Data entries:
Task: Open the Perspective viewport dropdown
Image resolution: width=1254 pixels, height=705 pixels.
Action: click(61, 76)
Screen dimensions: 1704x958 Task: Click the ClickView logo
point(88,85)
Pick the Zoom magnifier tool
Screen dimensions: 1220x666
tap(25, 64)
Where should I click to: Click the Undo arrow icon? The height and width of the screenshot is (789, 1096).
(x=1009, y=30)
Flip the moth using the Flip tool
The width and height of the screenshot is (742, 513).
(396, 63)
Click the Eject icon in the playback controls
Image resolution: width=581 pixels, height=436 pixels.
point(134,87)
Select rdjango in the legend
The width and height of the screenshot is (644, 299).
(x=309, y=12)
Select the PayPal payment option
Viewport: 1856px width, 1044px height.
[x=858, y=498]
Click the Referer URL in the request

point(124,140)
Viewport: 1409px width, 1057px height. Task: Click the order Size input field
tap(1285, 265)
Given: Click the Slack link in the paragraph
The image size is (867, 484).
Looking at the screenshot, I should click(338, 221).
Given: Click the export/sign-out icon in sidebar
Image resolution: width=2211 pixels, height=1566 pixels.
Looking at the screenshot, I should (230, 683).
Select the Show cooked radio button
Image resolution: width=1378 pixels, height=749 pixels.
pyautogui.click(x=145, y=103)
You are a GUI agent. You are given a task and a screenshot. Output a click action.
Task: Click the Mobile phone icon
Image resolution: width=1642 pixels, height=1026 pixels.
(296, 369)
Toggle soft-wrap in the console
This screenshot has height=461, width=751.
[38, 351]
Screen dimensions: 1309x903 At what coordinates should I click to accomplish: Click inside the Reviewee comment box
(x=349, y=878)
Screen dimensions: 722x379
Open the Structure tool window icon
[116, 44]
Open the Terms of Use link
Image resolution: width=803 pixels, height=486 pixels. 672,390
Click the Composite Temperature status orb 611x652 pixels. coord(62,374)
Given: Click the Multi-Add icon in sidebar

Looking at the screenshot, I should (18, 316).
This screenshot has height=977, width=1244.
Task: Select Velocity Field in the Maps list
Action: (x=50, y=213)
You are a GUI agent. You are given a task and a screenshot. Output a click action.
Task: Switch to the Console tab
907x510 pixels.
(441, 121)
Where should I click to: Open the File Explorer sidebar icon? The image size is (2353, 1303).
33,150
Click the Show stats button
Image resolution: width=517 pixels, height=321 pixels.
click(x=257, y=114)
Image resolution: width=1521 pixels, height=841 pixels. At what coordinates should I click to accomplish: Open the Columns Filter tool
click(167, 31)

== Task objective ==
Please write out, exactly as they appear, the lines from the line containing "Image resolution: width=1521" through the last line of the records above, both included.

== Response below ==
Image resolution: width=1521 pixels, height=841 pixels. At what coordinates should I click to accomplish: Open the Columns Filter tool
click(167, 31)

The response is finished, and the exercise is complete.